We then evaluate how ThriftyDAgger and comparisons can be used to help users (N=10) control a fleet of 3 robots performing the same peg insertion task. Experiments suggest that ThriftyDAgger achieves significantly higher throughput (number of task completions by the robot) while helping users simultaneously achieve high performance on a distractor task, which they work on between solicited interventions. Notably, ThriftyDAgger achieves this while soliciting fewer interventions and human actions than comparisons, including a human-gated baseline where the human does not have a distractor task (Table 2). Below we provide videos of the robot-gated user interface and human-gated user interface.

User Interface for Robot-Gated Algorithms

Here we visualize the interface for robot-gated algorithms (ThriftyDAgger, LazyDAgger, SafeDAgger). We also visualize the raw values for ThriftyDAgger's novelty, risk, and discrepancy estimates to provide additional intuition, where the values are highlighted in red if they violate thresholds. Note that the user does not see these values.

User Interface for Human-Gated Algorithms

Here we show the UI for the human-gated algorithm HG-DAgger. The user does not perform a distractor task and is able to see a "bird's eye view" of all 3 robots performing the task on the left. The user can switch which robot to observe on the big screen with the buttons on the top right, and can choose to take or cede control for the robot currently on the big screen.

Physical Cable Routing

Finally, we evaluate ThriftyDAgger and baselines on a long-horizon, image-based cable routing task, where we observe similar results in Table 3. We visualize several illustrative episodes below as GIFs (faster than real-time) of the raw RGB images provided to the learned policies (after downsampling). Teleoperation is performed through the da Vinci Research Kit master controllers visualized below on the right.

Full Demo


1 of 25 task demonstrations initializing the base policy.
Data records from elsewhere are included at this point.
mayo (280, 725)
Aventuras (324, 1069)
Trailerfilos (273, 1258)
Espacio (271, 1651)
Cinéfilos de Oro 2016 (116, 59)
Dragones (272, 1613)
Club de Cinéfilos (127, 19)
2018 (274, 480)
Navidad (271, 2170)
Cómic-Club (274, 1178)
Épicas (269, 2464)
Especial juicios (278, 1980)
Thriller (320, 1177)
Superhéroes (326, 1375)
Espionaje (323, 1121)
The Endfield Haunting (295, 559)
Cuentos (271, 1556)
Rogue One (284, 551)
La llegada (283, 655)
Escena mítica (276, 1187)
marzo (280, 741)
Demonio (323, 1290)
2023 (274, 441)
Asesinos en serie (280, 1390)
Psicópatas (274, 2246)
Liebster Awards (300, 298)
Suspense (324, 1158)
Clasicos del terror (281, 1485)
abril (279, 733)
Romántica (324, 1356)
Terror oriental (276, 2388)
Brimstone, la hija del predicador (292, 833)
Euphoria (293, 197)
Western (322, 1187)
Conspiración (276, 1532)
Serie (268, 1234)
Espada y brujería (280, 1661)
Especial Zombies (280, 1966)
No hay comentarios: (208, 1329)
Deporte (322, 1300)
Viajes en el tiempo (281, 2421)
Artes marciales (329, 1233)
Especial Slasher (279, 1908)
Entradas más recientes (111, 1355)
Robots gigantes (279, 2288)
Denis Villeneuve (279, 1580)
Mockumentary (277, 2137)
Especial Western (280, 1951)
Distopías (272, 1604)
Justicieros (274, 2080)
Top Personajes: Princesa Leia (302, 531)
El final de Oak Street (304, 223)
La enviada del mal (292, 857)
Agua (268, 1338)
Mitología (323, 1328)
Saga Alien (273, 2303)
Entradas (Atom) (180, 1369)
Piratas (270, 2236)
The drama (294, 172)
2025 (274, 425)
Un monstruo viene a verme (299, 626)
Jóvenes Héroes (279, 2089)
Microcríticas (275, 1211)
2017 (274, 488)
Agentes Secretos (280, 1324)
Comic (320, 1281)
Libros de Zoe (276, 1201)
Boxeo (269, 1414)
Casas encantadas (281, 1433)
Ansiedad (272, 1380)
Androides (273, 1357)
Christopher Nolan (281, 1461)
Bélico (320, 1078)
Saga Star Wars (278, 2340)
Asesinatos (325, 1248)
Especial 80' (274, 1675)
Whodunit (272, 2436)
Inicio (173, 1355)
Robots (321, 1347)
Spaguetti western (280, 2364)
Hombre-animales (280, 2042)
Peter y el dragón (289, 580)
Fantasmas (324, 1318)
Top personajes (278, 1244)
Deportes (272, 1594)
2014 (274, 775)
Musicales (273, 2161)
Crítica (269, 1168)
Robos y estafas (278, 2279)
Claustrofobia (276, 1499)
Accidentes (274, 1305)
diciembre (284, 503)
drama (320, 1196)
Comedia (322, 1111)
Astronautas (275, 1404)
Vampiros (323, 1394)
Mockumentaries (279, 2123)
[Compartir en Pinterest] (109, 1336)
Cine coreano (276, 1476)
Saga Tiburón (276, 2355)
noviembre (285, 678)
Behavior Cloning Rollout (Failure)

Offline Behavior Cloning is unable to make significant task progress.

Teleoperation Interface

The human observes the workspace through the lenses. Control is initiated by pressing the right foot pedal and moving the right joystick, whose pose is synchronized with the robot arm.

HG-DAgger Auto Rollout (Success)

A successful rollout after 1,500 environment steps of training with HG-DAgger, with interventions not allowed during execution.

HG-DAgger Auto Rollout (Failure)

An unsuccessful rollout after 1,500 environment steps of training with HG-DAgger, with interventions not allowed during execution. The robot goes the wrong way after bumping into the final obstacle.

HG-DAgger Intervention-Aided Rollout (Success)

A successful rollout after 1,500 environment steps of training with HG-DAgger, with interventions allowed during execution. Interventions are denoted with white text and slowed down 5x for clarity. Here the human intervenes when it sees the policy veer off-course.

ThriftyDAgger Auto Rollout (Success)

A successful rollout after 1,500 environment steps of training with ThriftyDAgger, with interventions not allowed during execution.

ThriftyDAgger Auto Rollout (Failure)

An unsuccessful rollout after 1,500 environment steps of training with ThriftyDAgger, with interventions not allowed during execution. The robot stalls upon reaching the second obstacle. It is eventually able to escape this, but then it does not reach the goal pose in the allotted time despite passing all 4 obstacles.

ThriftyDAgger Intervention-Aided Rollout

A successful rollout after 1,500 environment steps of training with ThriftyDAgger, with interventions allowed during execution. Interventions are denoted with white text and slowed down 5x for clarity. Here ThriftyDAgger solicits an intervention when the cable begins to push against itself, and resumes autonomous control once the human has untangled it.